I came across this article in The Atlantic.
I’m sure there are some parents who, if asked, would say that they don’t want to have their seventh graders exposed to narratives about suicide, or torture, or God, or sex, and don’t want them to read the word “fuck.” There are probably parents who would be horrified to learn that my third-grader is reading Louise Erdrich’s The Birchbark House at his Waldorf school — a book in which (my son informs me) virtually everyone dies in a hideous smallpox epidemic. Maybe someone would be offended, too, by the book he read about the Chicago fire (too violent!) or by the Norse myths he’s studying (too pagan!).
The truth is, outside of arithmetic, it’s hard to teach anything worth learning that someone won’t find offensive or upsetting or frightening or off-putting. If it’s interesting, if it’s something people care about, then people are going to have opinions about it. That means somebody, somewhere, isn’t going to like it. The drive to keep our children perfectly safe from dangerous knowledge just ends up reducing their education to a bland, boring, irrelevant slog.
True. But the more interesting question is — the children are reading an entire book already in third grade? In a waldorf school? Or the teacher is reading it to them? The latter seems likely, but not the former.

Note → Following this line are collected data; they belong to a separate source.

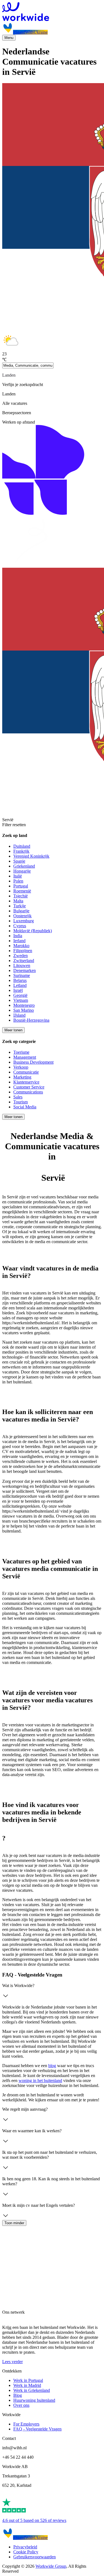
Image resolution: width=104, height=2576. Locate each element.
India (17, 935)
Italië (17, 876)
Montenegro (24, 1005)
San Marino (23, 1010)
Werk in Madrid (27, 2385)
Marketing (22, 1077)
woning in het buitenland (40, 2080)
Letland (20, 985)
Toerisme (21, 1052)
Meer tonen (13, 1030)
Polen (18, 881)
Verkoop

I don’t mind cruel stories. They seemed to match my mindset better. Match my own nightmares. But, anyway — there have been heated discussions about this topic in the past on the critics list, if I’m not mistaken. So I won’t repeat myself. I don’t believe in protecting children from cruel tales, unless you can also protect them from life itself. And you can’t. Whether every controversial topic is as important to cover at school, well, I’m less sure about that, unless a story or a piece of art has literary or artistic qualities, in which case almost everything is all right as far as I’m concerned.